Noisy promoters may perform switching

The previous analyses strongly indicate an association of the high-noise insertions with an interference of the insertions with ribosomal operons. To gain more insight on the temporal dynamics of these high-noise inserted promoters, we measured gene expression noise in time-lapse microscopy data on growing microcolonies (Figure 3C, D). We compared the change in GFP gene expression over time of single cells from clones carrying noisy and non-noisy promoters for three to four generations and quantified the differences between gene expression in different lineages. The divergence between lineages was quantified as the time average of the absolute value of the gene expression difference between sister cells.

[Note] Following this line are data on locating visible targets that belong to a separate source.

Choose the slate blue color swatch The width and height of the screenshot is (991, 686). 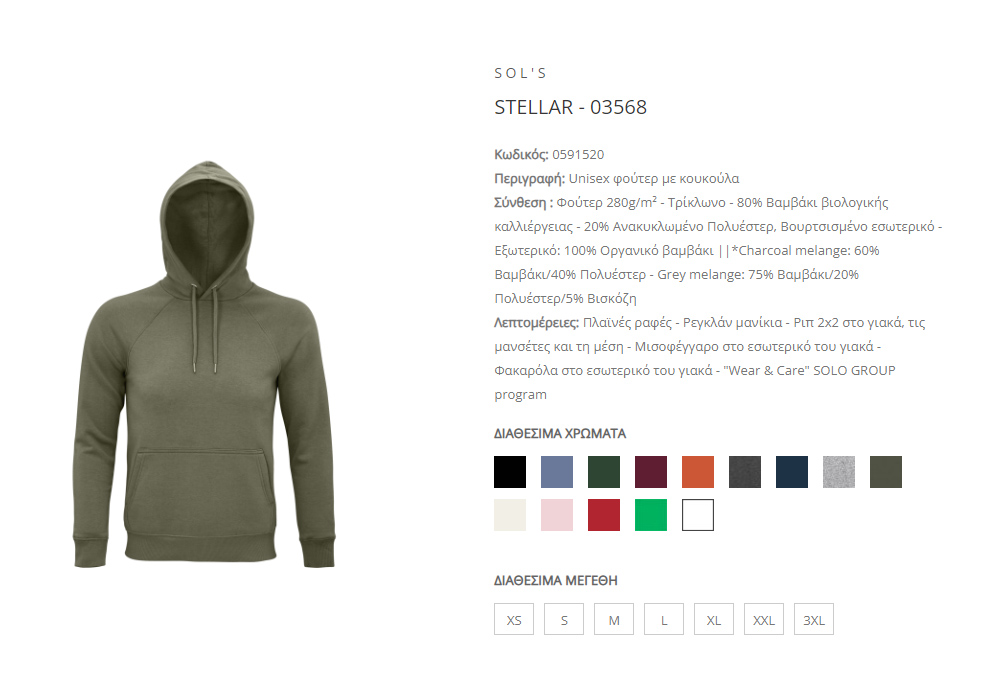(557, 472)
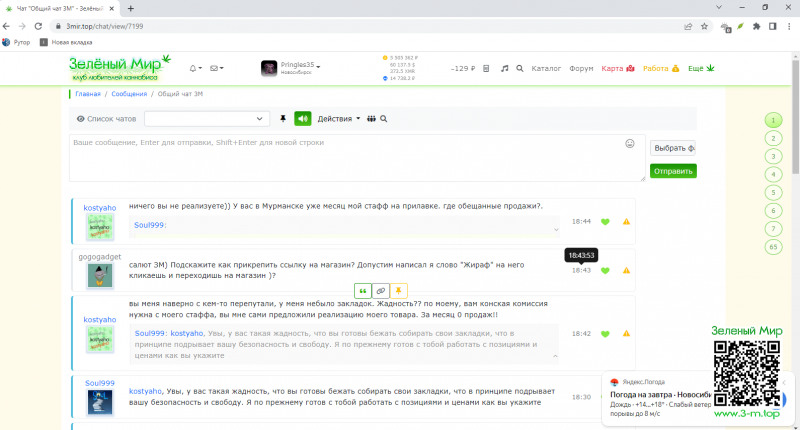Viewport: 800px width, 430px height.
Task: Like gogogadget's message with green heart
Action: [605, 270]
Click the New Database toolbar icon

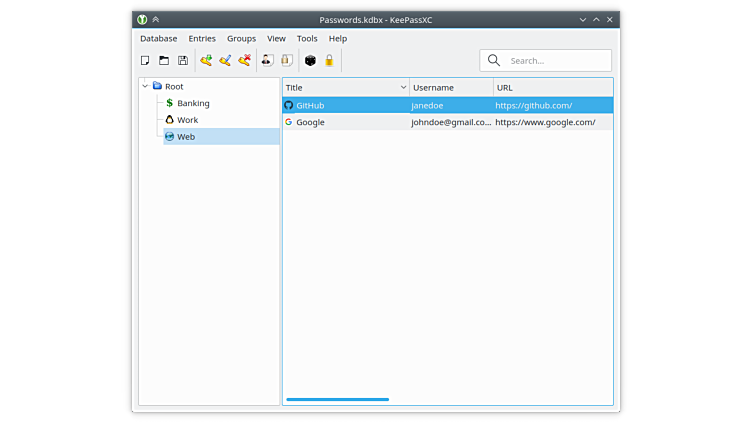pyautogui.click(x=145, y=61)
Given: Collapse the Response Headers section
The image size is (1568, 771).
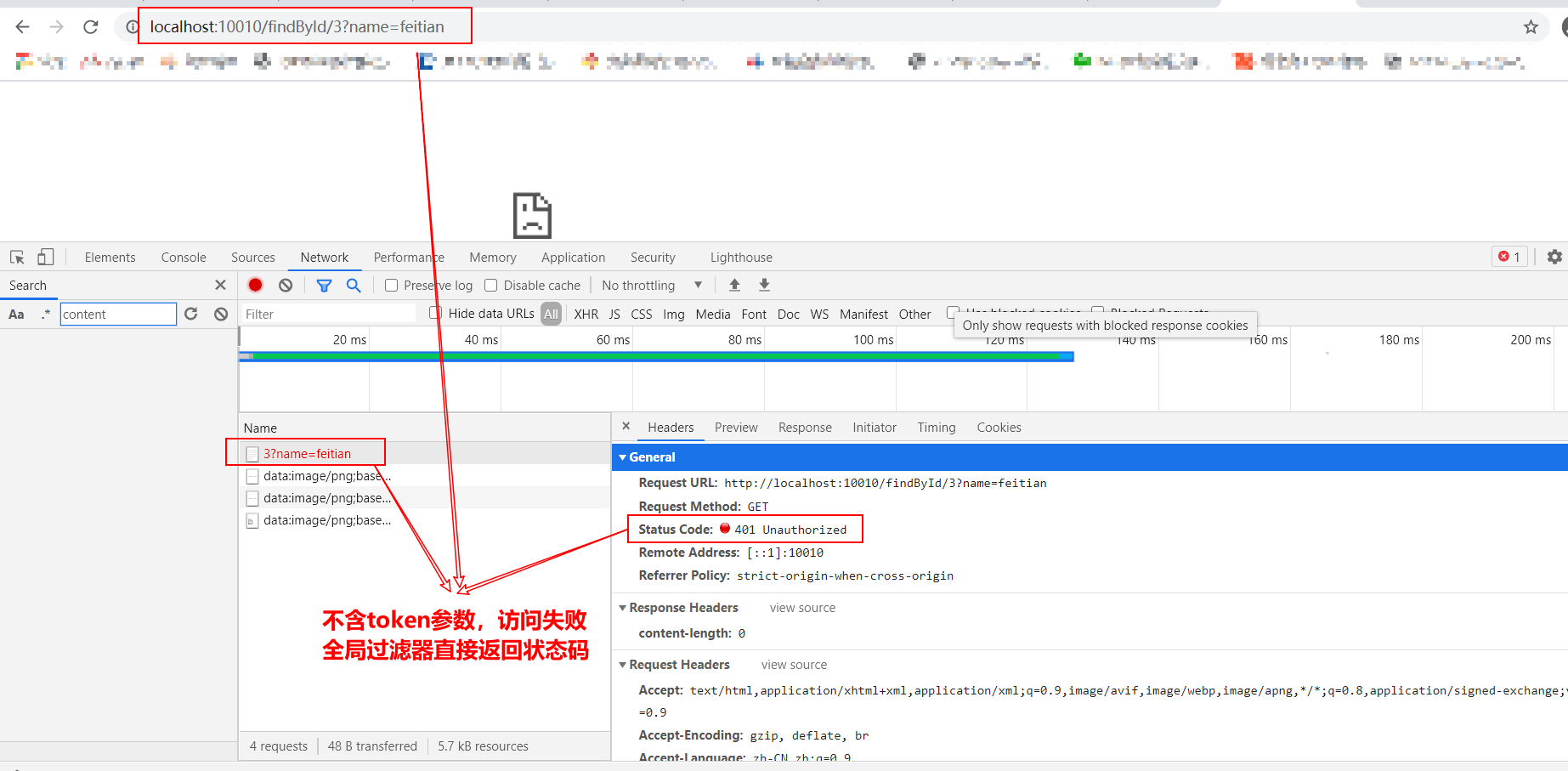Looking at the screenshot, I should coord(623,607).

Bacteria were grown on an agar pad to form a microcolony. The time-lapse data in the formation of the microcolony was segmented to obtain the change in the average cell fluorescence as a function of time Figure 3C. An example of gene expression of two lineages, one from a noisy clone, as measured by flow cytometry, and one from a control clone (where the cassette was inserted specifically between two converging genes, AidB and yjfN) is shown in the left panel of Figure 3D. The right panel of Figure 3D quantifies the divergence of gene expression along lineages for different clonal microcolonies, corresponding to clones where the promoter is inserted in different positions. Figure 3D shows that in microcolonies from high-noise clones different lineages emanating from the same single cell tend to diverge more in gene expression as time progresses than in the control or low-noise clones. This result points to the possible presence of switching behaviour in the high-noise clones.

DISCUSSION

Our results directly show that the probability of DNA insertion in the E. coli genome by a transposon is biased, before any long-term selection may act, other than that related to overnight growth. First, there is a stronger origin-to-terminus bias than explained by gene dosage imbalance, second, insertion probability is higher in AT-rich regions of the genome. This may seem surprising, because these are regions that are preferentially bound by the H-NS protein, which has been proposed to act as a barrier to horizontal gene transfer (3,6,8,10,28,48). However, physical components such as differences in DNA supercoiling (35,49,50) and the biophysical properties of AT-rich DNA (lower melting barriers, different stacking energy, etc.) may play a role in establishing these biases. In particular, the measured origin-to-terminus gradients of supercoling (51) and gyrase binding (52) are compatible with the hypothesis that the probability of insertion is increased in regions with higher negative supercoiling, which may explain the origin-to-terminus positive bias for insertions (not justified by origin-to-terminus differences in gene dosage). Note that this insertion bias (only transposon type) should not be confused to the transcriptional consequences of supercoling on the donor promoter. A different promoter sequence is not expected to affect the insertion probability. On the other hand, changes in gene expression levels depend on promoter sensitivity to supercoiling and local context.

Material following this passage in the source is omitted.